What is a Section 12J VCC?

A Section 12J VCC is a company which has been registered as Financial Service Provider (FSP) with the Financial Sector Conduct Authority (FSCA) and been approved by the South African Revenue Service as a Venture Capital Company. The sole objective of the Section 12J VCC is to manage investments in qualifying companies, which should stimulate local investment in small to medium enterprises (SMEs) and address unemployment in South Africa. This is done by providing the investor (South African taxpayers) with a tax incentive for investing in a Section 12J VCC.

What are the benefits of S12J?

Investors in a Venture Capital Company are allowed to deduct 100% of their capital investment from their taxable income, whether the Investor is an individual, a company or a Trust. This effectively reduces the amount of “risk capital”, from the initial capital amount invested to the amount less the investor’s tax bracket percentage and increase return on net funds invested.
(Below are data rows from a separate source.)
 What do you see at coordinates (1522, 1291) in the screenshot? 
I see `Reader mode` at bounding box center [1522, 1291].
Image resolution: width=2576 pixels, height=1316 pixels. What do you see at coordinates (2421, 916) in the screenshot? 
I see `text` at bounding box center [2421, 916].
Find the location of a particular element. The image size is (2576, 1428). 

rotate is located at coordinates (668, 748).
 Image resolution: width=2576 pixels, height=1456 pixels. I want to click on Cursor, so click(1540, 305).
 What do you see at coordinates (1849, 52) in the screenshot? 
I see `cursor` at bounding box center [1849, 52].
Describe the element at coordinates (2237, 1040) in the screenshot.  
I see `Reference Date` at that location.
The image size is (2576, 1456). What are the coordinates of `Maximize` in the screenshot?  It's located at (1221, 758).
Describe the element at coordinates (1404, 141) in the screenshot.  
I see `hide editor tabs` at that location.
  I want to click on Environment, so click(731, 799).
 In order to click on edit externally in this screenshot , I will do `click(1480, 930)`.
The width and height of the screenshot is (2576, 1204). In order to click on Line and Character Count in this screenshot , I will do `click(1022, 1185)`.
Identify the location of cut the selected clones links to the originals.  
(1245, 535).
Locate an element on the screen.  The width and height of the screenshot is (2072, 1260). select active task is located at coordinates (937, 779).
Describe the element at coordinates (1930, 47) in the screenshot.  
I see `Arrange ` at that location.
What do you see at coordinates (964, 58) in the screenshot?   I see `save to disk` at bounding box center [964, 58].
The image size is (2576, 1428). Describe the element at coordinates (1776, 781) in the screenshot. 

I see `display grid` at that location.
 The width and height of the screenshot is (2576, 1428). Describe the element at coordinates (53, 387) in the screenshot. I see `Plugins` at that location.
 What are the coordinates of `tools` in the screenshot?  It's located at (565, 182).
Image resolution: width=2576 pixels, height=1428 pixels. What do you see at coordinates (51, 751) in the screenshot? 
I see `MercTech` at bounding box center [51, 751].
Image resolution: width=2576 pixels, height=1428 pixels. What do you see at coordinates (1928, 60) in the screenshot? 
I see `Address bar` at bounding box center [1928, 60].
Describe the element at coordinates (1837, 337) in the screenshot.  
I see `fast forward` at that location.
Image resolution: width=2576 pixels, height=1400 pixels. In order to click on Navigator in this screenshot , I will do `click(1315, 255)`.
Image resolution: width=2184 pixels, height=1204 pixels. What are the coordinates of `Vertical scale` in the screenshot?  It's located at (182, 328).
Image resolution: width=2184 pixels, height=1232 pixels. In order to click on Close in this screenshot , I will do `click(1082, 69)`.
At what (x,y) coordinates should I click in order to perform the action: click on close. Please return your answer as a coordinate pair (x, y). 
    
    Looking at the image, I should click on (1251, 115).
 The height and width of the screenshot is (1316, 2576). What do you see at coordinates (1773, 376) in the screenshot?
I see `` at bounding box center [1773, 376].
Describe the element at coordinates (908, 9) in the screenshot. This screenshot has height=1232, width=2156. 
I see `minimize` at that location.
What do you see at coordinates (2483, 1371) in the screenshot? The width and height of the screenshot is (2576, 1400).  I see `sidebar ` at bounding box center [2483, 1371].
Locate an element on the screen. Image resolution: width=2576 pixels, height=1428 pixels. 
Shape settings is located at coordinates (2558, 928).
There are two main limitations for the investor:

  1. In order to retain the tax deduction, an investor must hold the shares in the Section 12J VCC for a minimum period of 5 years. If the investor disposes of these shares prior to the 5-year period, the investor would be required to pay back the full tax deduction with no interest or penalties incurred.
  1. When an investor exits the Section 12J VCC, the investor’s base cost for capital gains tax (CGT) purposes will be reduced to zero. This means the investor will pay CGT on their investment amount as well as any growth on the investment. By way of example, if the initial investment amount is R1 million and the investment fails to increase in value, the investor will incur CGT on the R1 million.